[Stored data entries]
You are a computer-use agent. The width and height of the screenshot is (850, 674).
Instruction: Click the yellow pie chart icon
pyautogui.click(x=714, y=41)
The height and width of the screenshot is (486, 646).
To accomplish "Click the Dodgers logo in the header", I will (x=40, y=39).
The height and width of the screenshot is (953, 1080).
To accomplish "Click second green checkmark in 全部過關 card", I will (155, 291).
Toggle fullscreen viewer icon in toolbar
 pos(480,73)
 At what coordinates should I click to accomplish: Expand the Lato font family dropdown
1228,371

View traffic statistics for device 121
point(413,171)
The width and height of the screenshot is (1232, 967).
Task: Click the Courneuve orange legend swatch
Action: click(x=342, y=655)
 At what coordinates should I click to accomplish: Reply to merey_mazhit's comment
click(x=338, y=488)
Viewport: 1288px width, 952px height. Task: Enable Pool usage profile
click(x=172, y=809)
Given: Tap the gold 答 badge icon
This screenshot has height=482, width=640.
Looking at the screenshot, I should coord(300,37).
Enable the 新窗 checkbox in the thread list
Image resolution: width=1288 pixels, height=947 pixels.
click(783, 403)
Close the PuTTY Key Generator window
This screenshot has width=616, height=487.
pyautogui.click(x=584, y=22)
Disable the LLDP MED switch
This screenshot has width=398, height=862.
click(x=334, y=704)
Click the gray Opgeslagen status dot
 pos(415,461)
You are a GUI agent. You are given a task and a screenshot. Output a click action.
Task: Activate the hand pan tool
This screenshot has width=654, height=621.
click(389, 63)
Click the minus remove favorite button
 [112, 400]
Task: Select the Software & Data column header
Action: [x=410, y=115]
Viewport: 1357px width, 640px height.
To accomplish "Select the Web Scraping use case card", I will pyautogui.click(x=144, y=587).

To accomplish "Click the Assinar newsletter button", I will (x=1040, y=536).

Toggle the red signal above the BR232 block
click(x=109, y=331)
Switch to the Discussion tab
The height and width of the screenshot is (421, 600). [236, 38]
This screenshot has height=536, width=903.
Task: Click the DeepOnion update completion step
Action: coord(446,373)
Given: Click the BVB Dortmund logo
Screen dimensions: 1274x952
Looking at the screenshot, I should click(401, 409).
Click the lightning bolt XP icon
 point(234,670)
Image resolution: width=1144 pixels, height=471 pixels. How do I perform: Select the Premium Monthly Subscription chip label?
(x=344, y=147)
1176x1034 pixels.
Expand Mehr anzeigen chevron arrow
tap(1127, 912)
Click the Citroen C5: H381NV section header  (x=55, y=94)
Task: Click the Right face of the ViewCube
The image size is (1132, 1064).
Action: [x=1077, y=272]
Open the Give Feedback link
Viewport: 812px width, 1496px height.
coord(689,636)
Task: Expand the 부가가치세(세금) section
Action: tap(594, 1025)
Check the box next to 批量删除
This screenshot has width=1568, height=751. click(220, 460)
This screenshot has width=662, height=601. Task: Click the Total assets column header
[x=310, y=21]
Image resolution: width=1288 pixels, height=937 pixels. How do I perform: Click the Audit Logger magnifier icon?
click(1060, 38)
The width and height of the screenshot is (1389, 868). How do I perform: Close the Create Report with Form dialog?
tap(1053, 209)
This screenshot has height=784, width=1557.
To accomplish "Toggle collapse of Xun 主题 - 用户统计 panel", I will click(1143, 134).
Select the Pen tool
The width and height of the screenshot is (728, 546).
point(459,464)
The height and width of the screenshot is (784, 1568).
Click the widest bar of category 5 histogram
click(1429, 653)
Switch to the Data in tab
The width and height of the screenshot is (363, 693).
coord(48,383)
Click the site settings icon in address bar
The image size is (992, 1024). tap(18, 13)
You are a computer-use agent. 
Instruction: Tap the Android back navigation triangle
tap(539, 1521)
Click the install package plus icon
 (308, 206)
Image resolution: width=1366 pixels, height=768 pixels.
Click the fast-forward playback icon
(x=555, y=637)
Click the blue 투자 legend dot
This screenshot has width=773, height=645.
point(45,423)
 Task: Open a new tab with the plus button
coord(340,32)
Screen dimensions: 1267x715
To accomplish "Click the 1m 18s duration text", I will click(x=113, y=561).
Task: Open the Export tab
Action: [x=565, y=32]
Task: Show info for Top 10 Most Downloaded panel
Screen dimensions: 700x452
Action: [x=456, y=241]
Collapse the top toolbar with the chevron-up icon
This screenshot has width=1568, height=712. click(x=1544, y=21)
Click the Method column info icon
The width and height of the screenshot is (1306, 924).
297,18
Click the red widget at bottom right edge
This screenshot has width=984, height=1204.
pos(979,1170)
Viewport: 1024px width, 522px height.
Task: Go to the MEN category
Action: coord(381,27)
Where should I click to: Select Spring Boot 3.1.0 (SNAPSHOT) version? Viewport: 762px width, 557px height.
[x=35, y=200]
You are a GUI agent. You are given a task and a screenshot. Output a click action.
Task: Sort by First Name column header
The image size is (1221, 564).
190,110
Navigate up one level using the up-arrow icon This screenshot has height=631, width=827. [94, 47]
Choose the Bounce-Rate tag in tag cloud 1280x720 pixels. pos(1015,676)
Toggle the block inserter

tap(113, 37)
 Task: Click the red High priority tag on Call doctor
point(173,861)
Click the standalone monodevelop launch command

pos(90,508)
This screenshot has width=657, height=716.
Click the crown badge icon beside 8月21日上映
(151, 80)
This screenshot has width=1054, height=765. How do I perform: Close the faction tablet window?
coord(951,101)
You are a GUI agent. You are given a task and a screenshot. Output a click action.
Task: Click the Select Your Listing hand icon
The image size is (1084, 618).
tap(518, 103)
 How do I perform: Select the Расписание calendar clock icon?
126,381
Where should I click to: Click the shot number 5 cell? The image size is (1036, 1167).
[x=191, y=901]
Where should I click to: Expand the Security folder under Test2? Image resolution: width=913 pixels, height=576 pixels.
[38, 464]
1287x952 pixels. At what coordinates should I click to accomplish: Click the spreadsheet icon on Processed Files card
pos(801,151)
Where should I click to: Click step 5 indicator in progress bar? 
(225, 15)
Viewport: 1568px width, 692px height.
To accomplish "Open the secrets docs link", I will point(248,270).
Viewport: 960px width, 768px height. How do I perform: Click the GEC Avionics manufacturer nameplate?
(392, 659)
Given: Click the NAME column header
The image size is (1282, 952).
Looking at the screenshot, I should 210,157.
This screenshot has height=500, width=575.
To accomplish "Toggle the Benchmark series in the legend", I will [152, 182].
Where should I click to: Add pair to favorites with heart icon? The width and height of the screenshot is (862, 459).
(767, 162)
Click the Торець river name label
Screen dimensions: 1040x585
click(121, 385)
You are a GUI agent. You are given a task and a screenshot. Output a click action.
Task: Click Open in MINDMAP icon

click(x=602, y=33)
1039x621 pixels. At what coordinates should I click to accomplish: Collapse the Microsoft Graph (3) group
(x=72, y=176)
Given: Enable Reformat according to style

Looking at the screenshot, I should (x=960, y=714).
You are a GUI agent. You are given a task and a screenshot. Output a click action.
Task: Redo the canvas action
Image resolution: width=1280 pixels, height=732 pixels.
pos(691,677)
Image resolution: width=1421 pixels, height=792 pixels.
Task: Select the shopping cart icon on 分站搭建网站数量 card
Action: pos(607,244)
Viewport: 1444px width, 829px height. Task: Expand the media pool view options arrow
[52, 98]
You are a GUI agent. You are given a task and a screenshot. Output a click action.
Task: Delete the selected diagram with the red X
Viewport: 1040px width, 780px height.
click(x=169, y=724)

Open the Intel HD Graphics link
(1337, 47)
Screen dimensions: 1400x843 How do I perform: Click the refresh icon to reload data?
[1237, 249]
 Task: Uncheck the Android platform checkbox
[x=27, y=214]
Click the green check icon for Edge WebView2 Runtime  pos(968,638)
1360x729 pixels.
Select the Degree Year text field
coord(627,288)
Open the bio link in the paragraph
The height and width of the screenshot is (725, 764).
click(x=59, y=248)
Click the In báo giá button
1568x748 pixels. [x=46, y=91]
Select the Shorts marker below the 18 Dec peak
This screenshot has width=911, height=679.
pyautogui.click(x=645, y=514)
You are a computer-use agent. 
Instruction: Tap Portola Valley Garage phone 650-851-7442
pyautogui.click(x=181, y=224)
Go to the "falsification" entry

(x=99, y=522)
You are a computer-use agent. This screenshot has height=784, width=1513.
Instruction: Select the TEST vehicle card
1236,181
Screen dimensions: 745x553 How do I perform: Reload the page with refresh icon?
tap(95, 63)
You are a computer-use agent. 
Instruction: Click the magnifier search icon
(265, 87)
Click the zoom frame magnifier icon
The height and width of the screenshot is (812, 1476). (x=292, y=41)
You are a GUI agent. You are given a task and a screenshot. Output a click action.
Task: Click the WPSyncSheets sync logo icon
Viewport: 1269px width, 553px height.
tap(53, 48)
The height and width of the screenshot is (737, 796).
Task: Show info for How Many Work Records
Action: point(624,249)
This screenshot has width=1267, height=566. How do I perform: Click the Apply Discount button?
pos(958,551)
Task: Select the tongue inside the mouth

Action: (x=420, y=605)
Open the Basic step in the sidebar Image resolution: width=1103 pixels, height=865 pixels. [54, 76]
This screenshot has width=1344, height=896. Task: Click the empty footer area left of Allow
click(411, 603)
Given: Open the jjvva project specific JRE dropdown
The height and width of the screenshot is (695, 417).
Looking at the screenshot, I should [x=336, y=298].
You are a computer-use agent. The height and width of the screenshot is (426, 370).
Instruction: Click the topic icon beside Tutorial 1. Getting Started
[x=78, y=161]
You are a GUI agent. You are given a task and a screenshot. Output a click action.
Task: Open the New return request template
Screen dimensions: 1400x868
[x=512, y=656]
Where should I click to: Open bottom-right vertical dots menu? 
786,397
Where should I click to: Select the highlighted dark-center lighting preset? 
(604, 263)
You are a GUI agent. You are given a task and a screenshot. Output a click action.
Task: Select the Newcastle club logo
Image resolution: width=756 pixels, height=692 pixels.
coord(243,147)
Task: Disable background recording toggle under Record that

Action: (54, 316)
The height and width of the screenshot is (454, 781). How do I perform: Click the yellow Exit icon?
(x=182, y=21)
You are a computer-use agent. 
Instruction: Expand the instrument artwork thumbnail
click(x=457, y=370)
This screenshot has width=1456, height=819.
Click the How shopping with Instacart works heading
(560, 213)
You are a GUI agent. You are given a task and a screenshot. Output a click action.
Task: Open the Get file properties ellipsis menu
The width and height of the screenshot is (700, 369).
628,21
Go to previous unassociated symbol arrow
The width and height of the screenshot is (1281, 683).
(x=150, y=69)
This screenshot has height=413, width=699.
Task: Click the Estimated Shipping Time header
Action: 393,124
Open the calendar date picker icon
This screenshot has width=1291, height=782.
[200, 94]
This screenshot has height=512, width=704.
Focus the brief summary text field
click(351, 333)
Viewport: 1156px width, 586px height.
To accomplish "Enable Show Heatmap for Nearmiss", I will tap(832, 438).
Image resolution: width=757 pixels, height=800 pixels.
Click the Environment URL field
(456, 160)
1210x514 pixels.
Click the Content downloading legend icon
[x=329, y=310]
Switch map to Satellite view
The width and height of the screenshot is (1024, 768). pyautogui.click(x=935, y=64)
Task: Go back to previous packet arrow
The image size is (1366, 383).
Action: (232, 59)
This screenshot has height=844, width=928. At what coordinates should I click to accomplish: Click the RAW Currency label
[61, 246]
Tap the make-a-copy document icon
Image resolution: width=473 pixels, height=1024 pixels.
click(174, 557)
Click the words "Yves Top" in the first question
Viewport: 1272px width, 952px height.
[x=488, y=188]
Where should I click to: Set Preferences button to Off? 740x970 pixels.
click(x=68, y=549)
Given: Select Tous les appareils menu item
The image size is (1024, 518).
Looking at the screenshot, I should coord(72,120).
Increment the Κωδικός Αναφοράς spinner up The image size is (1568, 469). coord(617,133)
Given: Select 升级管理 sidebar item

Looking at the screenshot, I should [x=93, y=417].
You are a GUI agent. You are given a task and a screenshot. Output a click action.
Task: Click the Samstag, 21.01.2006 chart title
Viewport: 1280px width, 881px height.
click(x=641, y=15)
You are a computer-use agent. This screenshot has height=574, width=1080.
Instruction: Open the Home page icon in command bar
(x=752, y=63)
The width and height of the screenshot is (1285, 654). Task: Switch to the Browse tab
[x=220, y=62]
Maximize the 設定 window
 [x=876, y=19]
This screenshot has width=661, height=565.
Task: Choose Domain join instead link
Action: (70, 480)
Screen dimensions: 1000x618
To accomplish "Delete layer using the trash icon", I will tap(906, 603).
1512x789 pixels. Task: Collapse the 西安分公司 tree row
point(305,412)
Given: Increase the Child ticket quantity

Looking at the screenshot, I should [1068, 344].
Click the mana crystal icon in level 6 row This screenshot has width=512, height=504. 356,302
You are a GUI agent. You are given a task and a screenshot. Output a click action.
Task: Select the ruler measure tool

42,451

**Task directions**
Return the span of lines in the data above that opens at the line with "Click the crown badge icon beside 8月21日上映" and closes at the line with "Viewport: 1568px width, 692px height.", exactly, ends included, nothing else.

**Answer**
Click the crown badge icon beside 8月21日上映
(151, 80)
This screenshot has width=1054, height=765. How do I perform: Close the faction tablet window?
coord(951,101)
You are a GUI agent. You are given a task and a screenshot. Output a click action.
Task: Click the Select Your Listing hand icon
The image size is (1084, 618).
tap(518, 103)
 How do I perform: Select the Расписание calendar clock icon?
126,381
Where should I click to: Click the shot number 5 cell? The image size is (1036, 1167).
[x=191, y=901]
Where should I click to: Expand the Security folder under Test2? Image resolution: width=913 pixels, height=576 pixels.
[38, 464]
1287x952 pixels. At what coordinates should I click to accomplish: Click the spreadsheet icon on Processed Files card
pos(801,151)
Where should I click to: Click step 5 indicator in progress bar? 
(225, 15)
Viewport: 1568px width, 692px height.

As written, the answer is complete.